*** Opening of Page text ***

In this outing, Bond is written off for dead but reappears when a cyber-terrorism expert blows up part of London and starts releasing the names of undercover agents embedded around the world. Javier Bardem is already being touted as one of the best Bond villains ever, playing a psychopath with a creepy hairdo (a la No Country for Old Men) and with serious mommy issues and an axe to grind with M (Judi Dench, her seventh time in the role).
Bond can destroy half a train and jump into the wreckage, but still take a moment to straighten his cufflinks. He can slip into the shower with one of the Bond girls, and that’s all we see: because sexy without the sex will always be in style. And yes, we’ve got the classic drink, the classic Bond line, and even the classic car: a 1965 Aston Martin DB5. Lots of old-school touches, spectacular special and visual effects, and just enough of Bond’s past to pique our interest but not ruin the mystery. Craig has signed on for two more Bond films, so sequels are on the way.

*** Close of Page text ***
*** Opening of Source data ***

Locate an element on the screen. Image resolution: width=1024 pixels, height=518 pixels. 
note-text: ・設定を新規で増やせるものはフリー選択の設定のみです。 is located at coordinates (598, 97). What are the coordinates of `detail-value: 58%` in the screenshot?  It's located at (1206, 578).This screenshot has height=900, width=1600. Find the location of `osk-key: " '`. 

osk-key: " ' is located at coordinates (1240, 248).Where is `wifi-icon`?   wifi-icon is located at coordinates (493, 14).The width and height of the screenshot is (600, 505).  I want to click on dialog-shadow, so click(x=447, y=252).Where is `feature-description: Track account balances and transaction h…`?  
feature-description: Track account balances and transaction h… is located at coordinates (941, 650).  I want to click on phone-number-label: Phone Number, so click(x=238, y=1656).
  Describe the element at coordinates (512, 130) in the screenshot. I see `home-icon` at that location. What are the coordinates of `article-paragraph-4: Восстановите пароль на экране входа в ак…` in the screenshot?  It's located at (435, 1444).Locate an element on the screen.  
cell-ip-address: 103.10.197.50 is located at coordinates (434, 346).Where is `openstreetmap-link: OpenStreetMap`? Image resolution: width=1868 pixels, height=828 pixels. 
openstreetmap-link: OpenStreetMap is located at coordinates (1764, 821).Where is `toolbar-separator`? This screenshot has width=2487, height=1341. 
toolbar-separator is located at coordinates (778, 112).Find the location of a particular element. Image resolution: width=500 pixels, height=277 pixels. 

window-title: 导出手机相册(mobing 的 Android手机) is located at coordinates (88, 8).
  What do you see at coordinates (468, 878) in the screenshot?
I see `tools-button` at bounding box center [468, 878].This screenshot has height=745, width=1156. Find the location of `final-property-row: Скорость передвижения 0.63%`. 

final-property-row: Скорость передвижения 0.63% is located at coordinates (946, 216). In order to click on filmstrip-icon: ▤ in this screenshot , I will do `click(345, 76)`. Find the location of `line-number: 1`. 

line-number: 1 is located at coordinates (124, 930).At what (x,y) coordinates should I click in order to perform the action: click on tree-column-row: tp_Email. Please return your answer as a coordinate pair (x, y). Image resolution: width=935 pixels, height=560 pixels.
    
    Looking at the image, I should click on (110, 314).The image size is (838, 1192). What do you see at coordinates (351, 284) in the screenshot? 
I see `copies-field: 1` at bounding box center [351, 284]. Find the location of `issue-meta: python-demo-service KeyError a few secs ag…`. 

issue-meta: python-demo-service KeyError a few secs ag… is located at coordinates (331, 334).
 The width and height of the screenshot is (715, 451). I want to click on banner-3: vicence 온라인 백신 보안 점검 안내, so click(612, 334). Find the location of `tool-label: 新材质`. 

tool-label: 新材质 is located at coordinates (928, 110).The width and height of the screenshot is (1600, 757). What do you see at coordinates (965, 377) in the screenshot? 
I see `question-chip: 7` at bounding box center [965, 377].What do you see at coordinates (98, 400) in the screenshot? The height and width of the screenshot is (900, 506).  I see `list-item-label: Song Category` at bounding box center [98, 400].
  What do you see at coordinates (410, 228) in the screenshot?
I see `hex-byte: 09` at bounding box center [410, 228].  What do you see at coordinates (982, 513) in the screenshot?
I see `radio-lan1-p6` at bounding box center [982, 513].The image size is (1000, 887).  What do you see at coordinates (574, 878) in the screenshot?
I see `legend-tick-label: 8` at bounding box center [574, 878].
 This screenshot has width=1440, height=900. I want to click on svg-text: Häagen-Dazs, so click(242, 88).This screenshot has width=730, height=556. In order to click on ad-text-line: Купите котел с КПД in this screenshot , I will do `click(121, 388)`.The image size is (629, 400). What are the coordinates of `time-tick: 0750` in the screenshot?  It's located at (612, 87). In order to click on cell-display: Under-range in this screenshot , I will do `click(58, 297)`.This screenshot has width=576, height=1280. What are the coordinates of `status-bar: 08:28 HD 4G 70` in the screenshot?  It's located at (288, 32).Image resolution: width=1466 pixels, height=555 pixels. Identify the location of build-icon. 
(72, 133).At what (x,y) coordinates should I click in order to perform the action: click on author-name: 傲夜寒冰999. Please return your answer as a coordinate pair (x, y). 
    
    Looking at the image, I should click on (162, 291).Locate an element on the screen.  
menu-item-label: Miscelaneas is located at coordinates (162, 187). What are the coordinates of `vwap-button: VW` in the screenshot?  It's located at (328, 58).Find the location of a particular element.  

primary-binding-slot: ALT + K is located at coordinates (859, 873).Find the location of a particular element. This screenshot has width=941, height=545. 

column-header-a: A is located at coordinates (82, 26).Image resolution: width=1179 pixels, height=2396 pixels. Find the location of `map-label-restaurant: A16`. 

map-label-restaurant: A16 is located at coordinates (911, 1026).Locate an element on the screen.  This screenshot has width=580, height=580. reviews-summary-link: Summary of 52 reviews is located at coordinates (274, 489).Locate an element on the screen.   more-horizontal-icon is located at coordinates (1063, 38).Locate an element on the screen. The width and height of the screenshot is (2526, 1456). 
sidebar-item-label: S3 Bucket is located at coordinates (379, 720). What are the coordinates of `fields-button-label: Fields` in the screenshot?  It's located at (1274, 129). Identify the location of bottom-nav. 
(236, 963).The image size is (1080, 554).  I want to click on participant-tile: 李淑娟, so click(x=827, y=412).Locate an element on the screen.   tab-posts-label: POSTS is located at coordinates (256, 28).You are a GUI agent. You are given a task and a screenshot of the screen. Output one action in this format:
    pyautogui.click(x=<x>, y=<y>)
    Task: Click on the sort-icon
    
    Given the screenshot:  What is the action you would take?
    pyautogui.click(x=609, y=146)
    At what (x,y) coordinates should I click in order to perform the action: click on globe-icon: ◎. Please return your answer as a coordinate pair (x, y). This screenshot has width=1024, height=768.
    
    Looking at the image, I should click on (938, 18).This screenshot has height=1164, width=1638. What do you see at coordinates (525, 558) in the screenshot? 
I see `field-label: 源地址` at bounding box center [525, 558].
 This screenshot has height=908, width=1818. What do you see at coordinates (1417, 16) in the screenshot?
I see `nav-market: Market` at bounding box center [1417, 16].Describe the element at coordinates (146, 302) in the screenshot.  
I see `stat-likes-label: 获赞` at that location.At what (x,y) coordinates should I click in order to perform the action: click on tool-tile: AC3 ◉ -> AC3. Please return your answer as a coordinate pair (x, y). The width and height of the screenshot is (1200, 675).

*** Close of Source data ***

Work to complete
**a.** In the Bond film review, return everything from "In this outing, Bond" down to "in the role).".
**b.** Answer these questions using the Bond film review:
(i) How many times has Judi Dench played M?
(ii) Which classic car appears in the film?
(iii) How many more Bond films has Craig signed on for?
**c.** For each statement below, state whether the Bond film review supports it, and quote the words of the review that decide it.
(i) The villain is played by Javier Bardem.
(ii) The shower scene with one of the Bond girls is shown explicitly.
(iii) The cyber-terrorism expert blows up part of Paris.

Answers below
**a.**
In this outing, Bond is written off for dead but reappears when a cyber-terrorism expert blows up part of London and starts releasing the names of undercover agents embedded around the world. Javier Bardem is already being touted as one of the best Bond villains ever, playing a psychopath with a creepy hairdo (a la No Country for Old Men) and with serious mommy issues and an axe to grind with M (Judi Dench, her seventh time in the role).

**b.**
(i) Seven; this is her seventh time in the role.
(ii) A 1965 Aston Martin DB5.
(iii) Two.

**c.**
(i) Yes: "Javier Bardem is already being touted as one of the best Bond villains ever"
(ii) No: "He can slip into the shower with one of the Bond girls, and that’s all we see"
(iii) No: "a cyber-terrorism expert blows up part of London"